Since its inception in 1983, the program has served over 11,000 students. Typically 400-500 students per program apply, and approximately 85-100 students are accepted into each program each year.

The 2013 Governor's School of the Sciences accepted 85 students out of 400 applicants.
The 2014 Governor's School of Engineering and Technology offered admission to 88 students from over 325 finalists.
All had first to be nominated by their respective high schools.

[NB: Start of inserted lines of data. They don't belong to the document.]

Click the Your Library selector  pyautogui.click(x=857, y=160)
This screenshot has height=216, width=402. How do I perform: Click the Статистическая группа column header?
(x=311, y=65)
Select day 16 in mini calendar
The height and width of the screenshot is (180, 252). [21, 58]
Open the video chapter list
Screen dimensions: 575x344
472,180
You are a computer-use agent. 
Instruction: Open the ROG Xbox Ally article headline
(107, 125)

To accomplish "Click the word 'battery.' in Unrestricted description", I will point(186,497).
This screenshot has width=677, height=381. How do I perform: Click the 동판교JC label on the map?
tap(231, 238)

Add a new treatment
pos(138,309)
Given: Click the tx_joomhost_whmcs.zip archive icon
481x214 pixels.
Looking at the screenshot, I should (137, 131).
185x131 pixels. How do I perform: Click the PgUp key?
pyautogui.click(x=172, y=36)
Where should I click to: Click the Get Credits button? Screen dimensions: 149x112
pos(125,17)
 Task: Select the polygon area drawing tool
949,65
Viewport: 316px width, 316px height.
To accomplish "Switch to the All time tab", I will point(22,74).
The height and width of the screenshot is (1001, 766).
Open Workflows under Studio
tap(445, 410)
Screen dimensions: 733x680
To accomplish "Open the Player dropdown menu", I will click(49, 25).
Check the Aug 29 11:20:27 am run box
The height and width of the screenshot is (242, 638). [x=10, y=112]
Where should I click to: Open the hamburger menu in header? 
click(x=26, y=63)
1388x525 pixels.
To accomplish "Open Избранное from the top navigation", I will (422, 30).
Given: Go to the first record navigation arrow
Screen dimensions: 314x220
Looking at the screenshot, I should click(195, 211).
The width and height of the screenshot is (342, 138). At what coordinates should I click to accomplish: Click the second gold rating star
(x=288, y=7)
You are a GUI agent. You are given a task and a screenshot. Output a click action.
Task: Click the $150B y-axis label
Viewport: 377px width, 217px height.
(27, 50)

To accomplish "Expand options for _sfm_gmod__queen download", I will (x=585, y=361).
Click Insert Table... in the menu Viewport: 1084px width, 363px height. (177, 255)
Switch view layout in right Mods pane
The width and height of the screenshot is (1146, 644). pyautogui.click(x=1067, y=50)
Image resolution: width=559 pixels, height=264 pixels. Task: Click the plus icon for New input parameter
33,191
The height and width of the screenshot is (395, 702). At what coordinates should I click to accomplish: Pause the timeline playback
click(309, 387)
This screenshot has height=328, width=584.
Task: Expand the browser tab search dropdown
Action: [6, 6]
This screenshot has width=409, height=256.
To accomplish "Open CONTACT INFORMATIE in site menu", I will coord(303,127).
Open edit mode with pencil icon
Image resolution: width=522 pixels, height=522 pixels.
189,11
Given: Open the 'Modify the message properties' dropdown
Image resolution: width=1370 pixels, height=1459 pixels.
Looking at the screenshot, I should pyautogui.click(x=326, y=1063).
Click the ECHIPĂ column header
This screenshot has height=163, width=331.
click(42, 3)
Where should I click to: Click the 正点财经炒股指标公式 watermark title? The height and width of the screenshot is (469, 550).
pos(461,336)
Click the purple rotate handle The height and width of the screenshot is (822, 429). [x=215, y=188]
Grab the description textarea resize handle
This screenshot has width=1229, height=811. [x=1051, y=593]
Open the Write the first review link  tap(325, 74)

In 2016, due to large cutbacks, the Governor's School of the Sciences could only accept 58 students, from applicants from more than 300 schools across New Jersey. Applicants had to first be nominated by their school, and depending on the size of the school, only one to three students could be nominated.

==Curriculum==
In the School of the Sciences, scholars participate in a team project, an elective, and three core courses, which can range from molecular orbital theory to human evolution to special relativity. Available team projects included experiments in psychology, physics/math, and kinetics. The team projects are set up by team project leaders, who are usually professors. The scholars then either design their own experiments or they follow other preset experiments. By the end of the governor's school, each team puts together a paper and a slideshow. The slideshow is presented to the other teams, the professors, and any sponsors on the last day of governor's school.

==Notable alumni==

===Governor's School of Public Issues===
- Demetri Martin, comedian
- Boris Epshteyn

===Governor's School in the Sciences===
- Adam Riess (1987 attendee), 2011 Nobel Prize winner in Physics
- Laura Bilodeau Overdeck, co-founder of Overdeck Family Foundation, Founder and President of Bedtime Math
- Atul Butte (1986 attendee), scientist

===Governor's School of the Arts===
- Kal Penn, actor, Harold & Kumar Go to White Castle (2004)
- Hector Luis Bustamante, actor and graphic designer
- Gerard Canonico, actor, Spring Awakening (2006)
- Tina Gharavi, filmmaker, 1998, set up Bridge and Tunnel Productions, filmed Closer (2000); Mother/Country (2002)
- Chad Cooper, filmmaker, Flowerbomb (2006)
- Cristin Milioti, actor, "Once (musical), How I Met Your Mother, Wolf of Wall Street"
- Rebecca Metz, actor, Better Things (TV series), Coop and Cami Ask the World, Shameless (U.S. TV series)
- Dan Poblocki, author,

==Representation in other media==
- The 2006 Video/Film scholars made a documentary about the Governor's School of the Arts, available at the Film/Video scholars' website.

==See also==
New Jersey Scholars Program, a similar selective program with a focus on the humanities.